• _EXERCISE REQUIREMENTS_:
In the records below, find the line containing "Instruction: Switch to" and print it and every line after it exactly, through the end. Skip pictures.

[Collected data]
*** Begin section ***

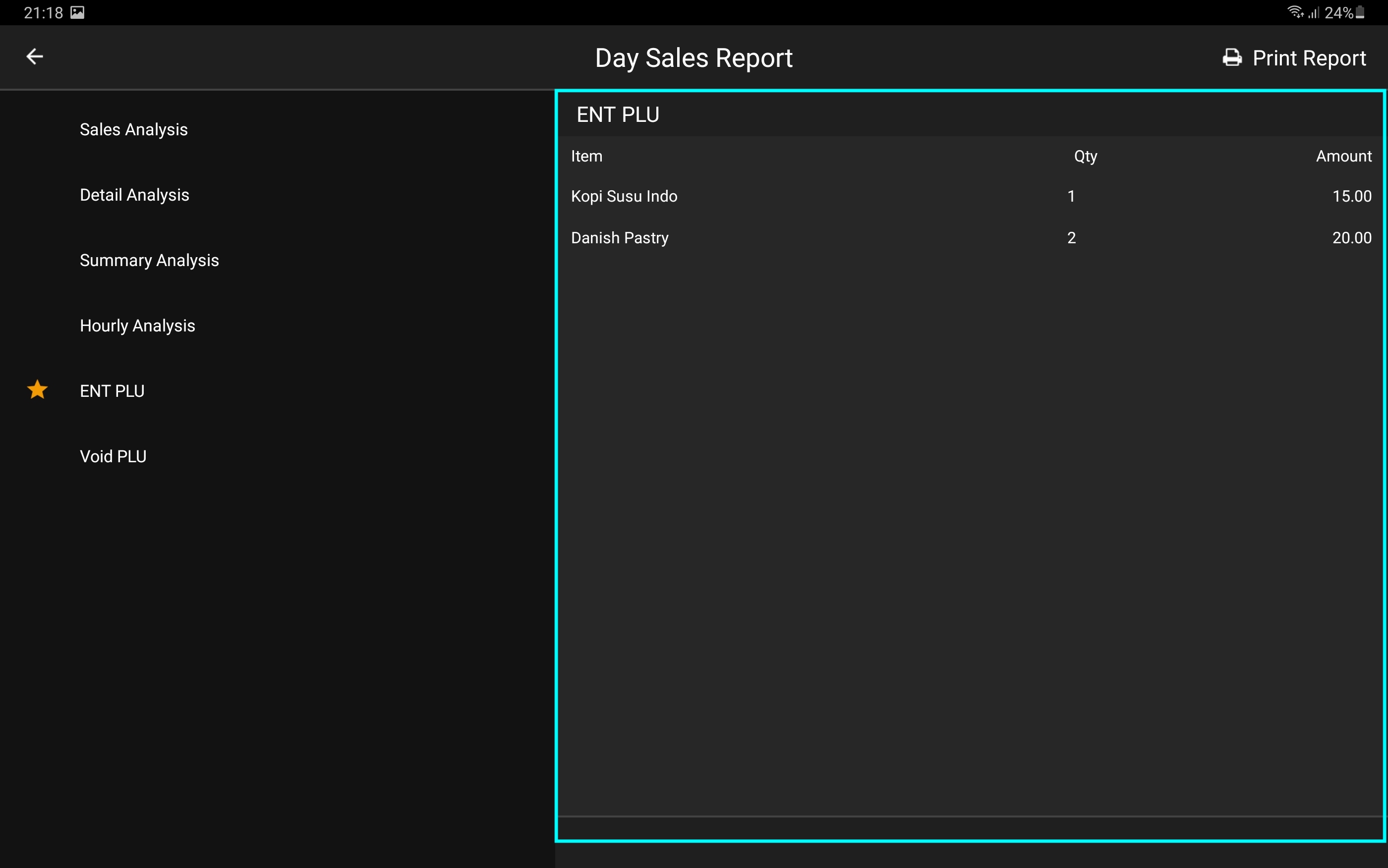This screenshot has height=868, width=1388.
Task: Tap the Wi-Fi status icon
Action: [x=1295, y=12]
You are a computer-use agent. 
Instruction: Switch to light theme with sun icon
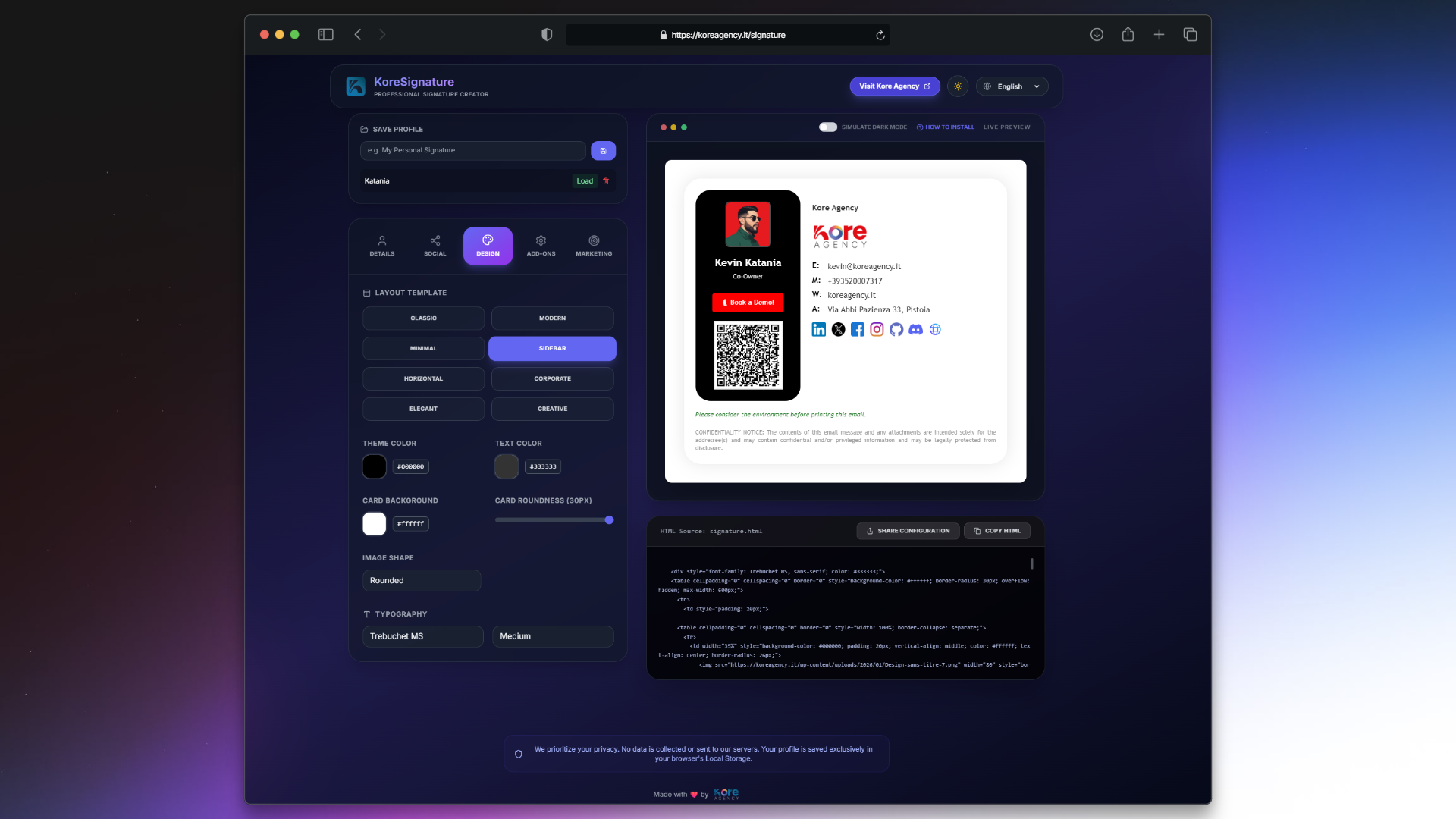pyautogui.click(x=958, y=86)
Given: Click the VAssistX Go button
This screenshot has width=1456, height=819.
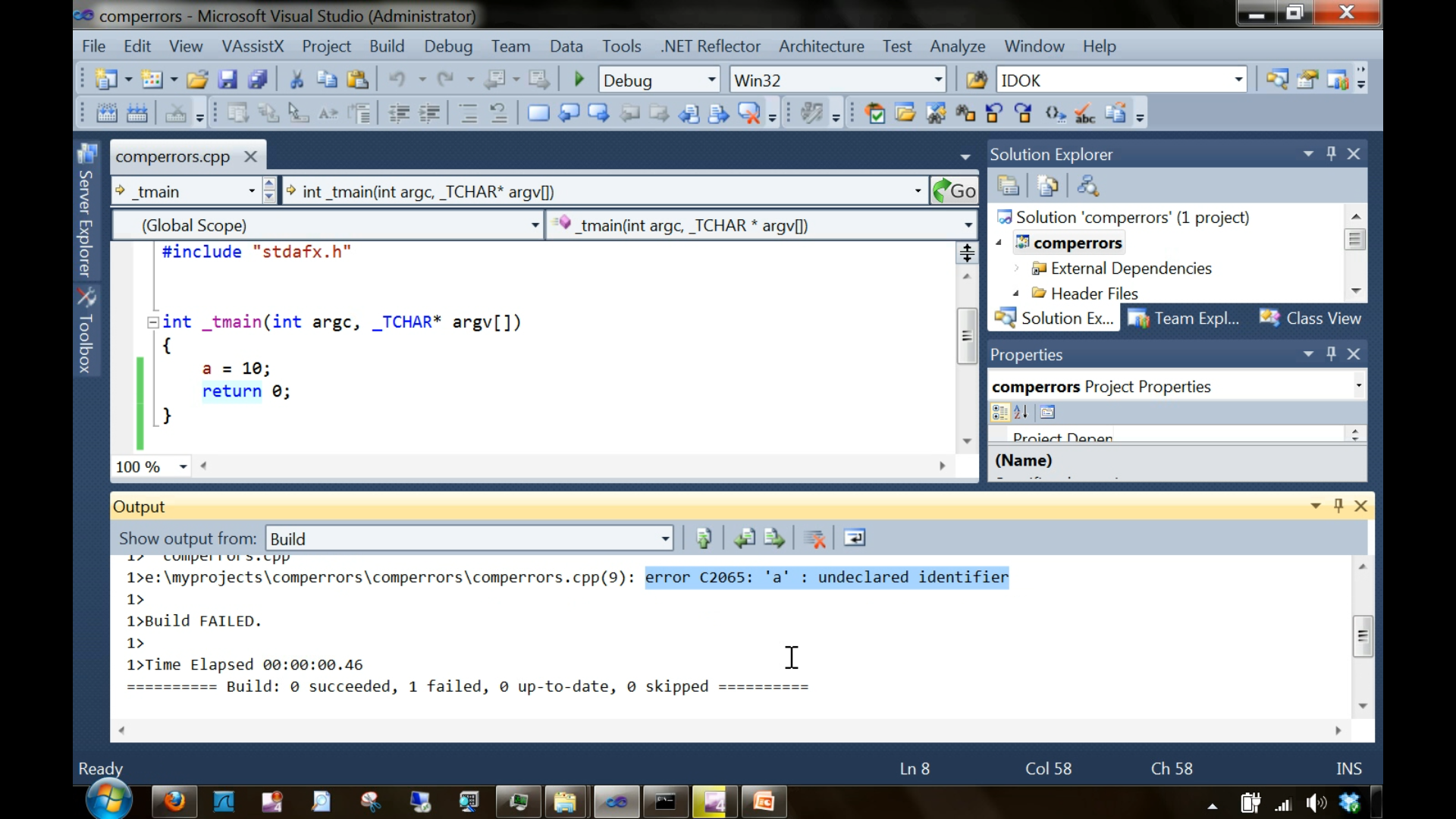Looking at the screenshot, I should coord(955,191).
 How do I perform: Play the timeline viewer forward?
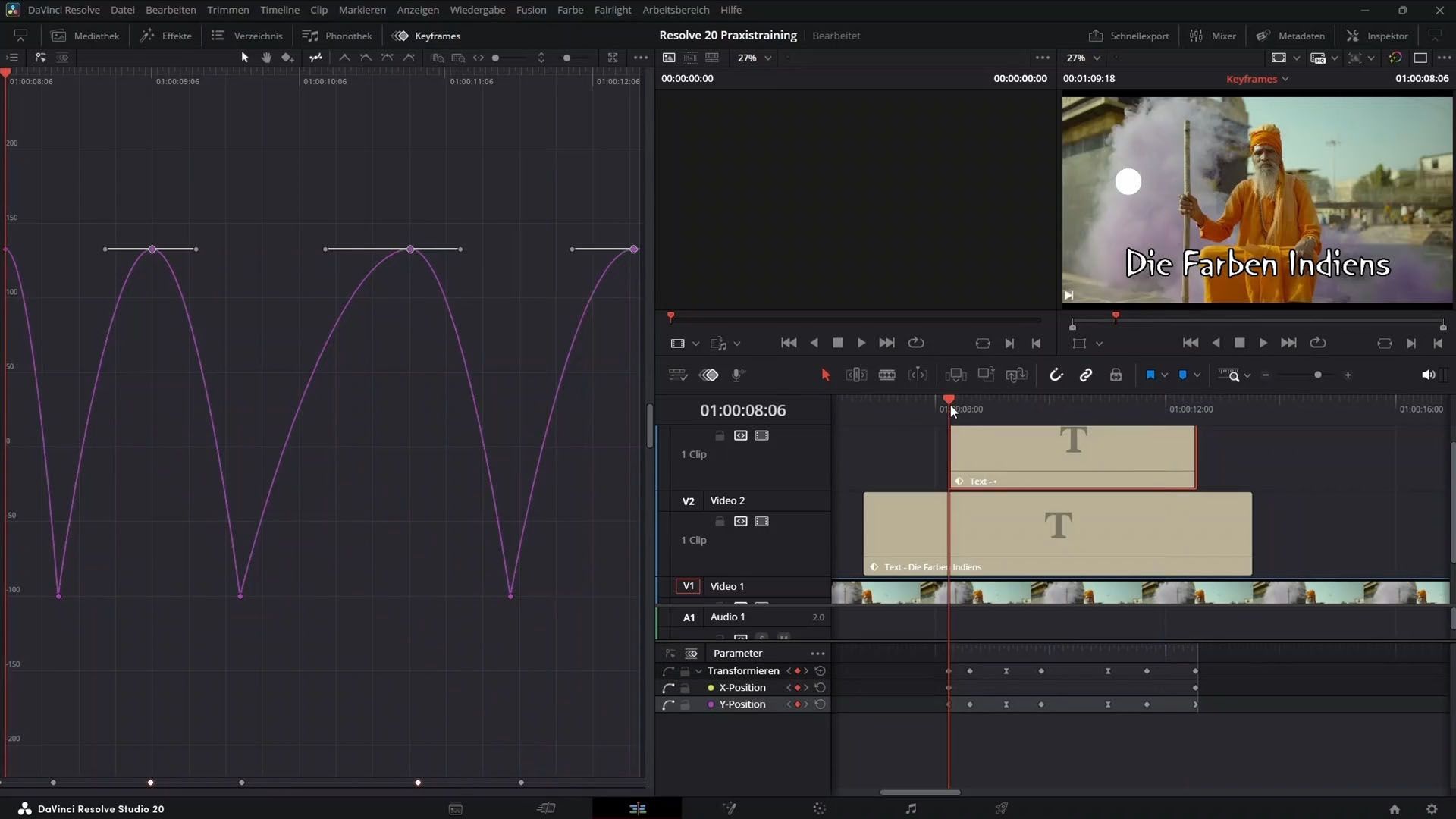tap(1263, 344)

*** End section ***

• _REPLY TO THE TASK_:
Instruction: Switch to light theme with sun icon
pyautogui.click(x=958, y=86)
Given: Click the VAssistX Go button
This screenshot has width=1456, height=819.
Looking at the screenshot, I should coord(955,191).
 How do I perform: Play the timeline viewer forward?
tap(1263, 344)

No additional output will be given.